**** DATASET CONTENT ****
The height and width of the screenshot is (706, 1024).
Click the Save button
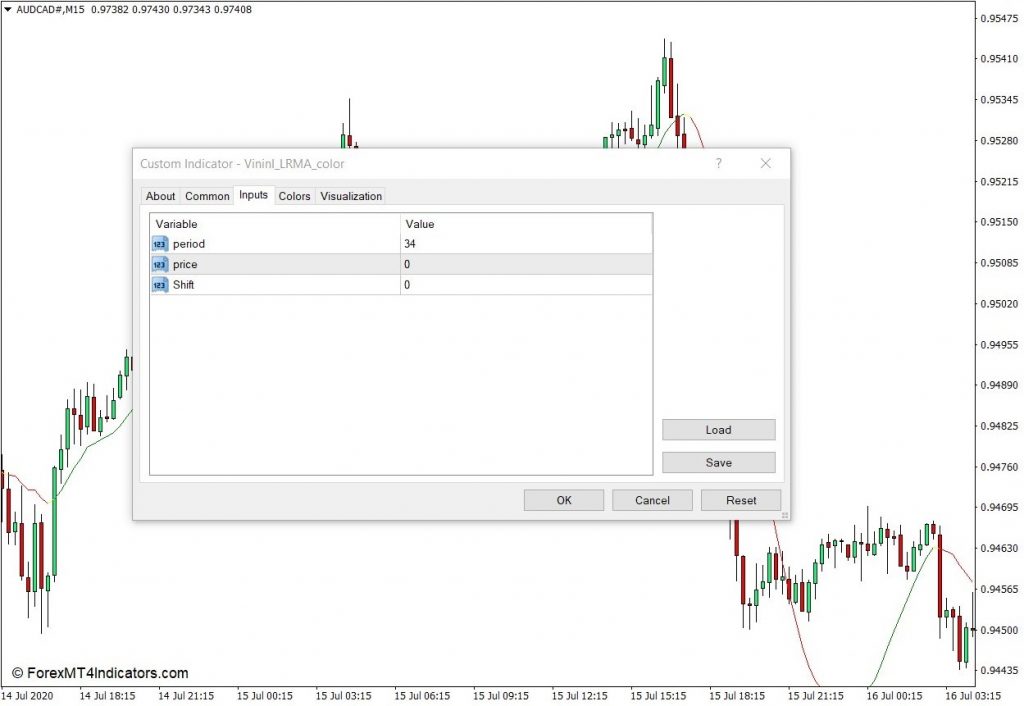click(718, 462)
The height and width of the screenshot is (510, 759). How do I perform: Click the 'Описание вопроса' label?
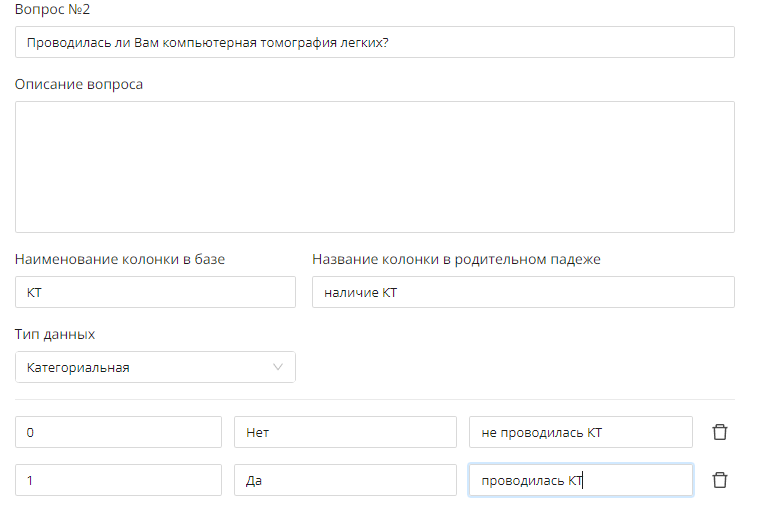79,84
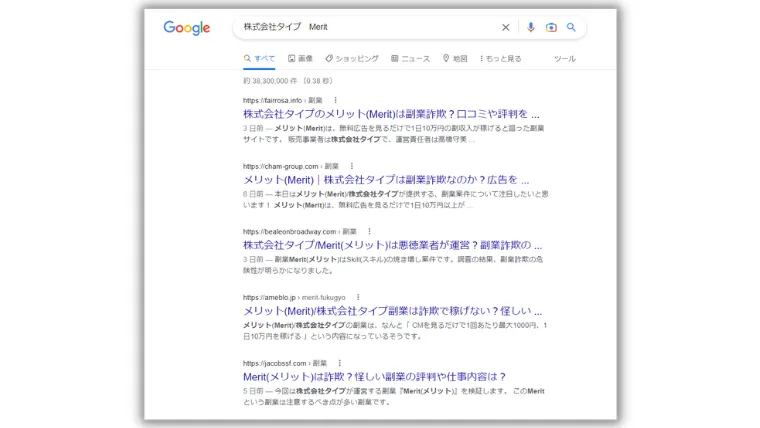Viewport: 760px width, 428px height.
Task: Clear the search query with X icon
Action: (x=505, y=28)
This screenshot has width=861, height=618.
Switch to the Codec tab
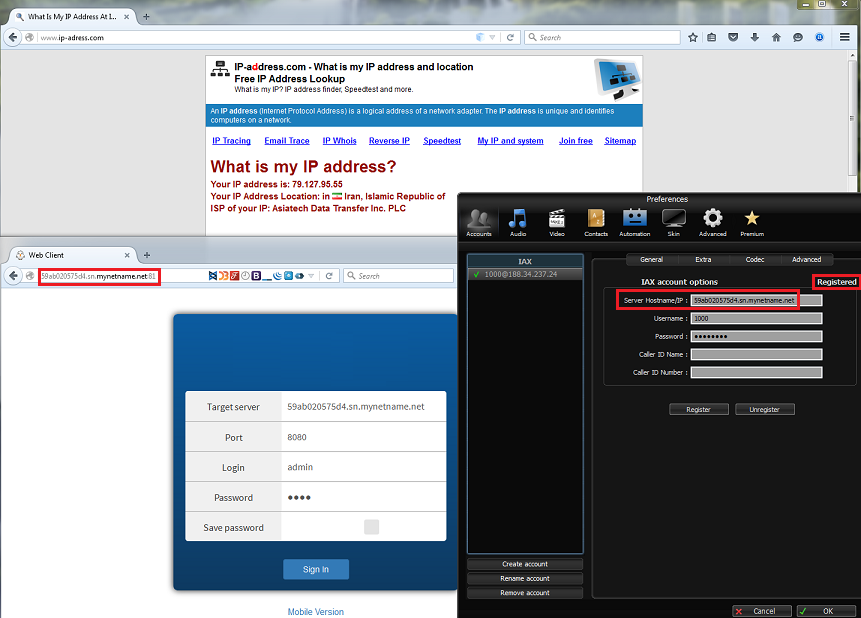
****
◆ EXERCISE DESCRIPTION: Please reproduce the material above with "screenshot" swapped for "capture" everywhere and nothing else changed. Leave out the pictures.

◆ THE COMPLETED TASK:
The height and width of the capture is (706, 1024).
Click the Save button
click(718, 462)
The height and width of the capture is (510, 759). How do I perform: Click the 'Описание вопроса' label?
79,84
Viewport: 760px width, 428px height.
Task: Clear the search query with X icon
Action: (x=505, y=28)
This capture has width=861, height=618.
Switch to the Codec tab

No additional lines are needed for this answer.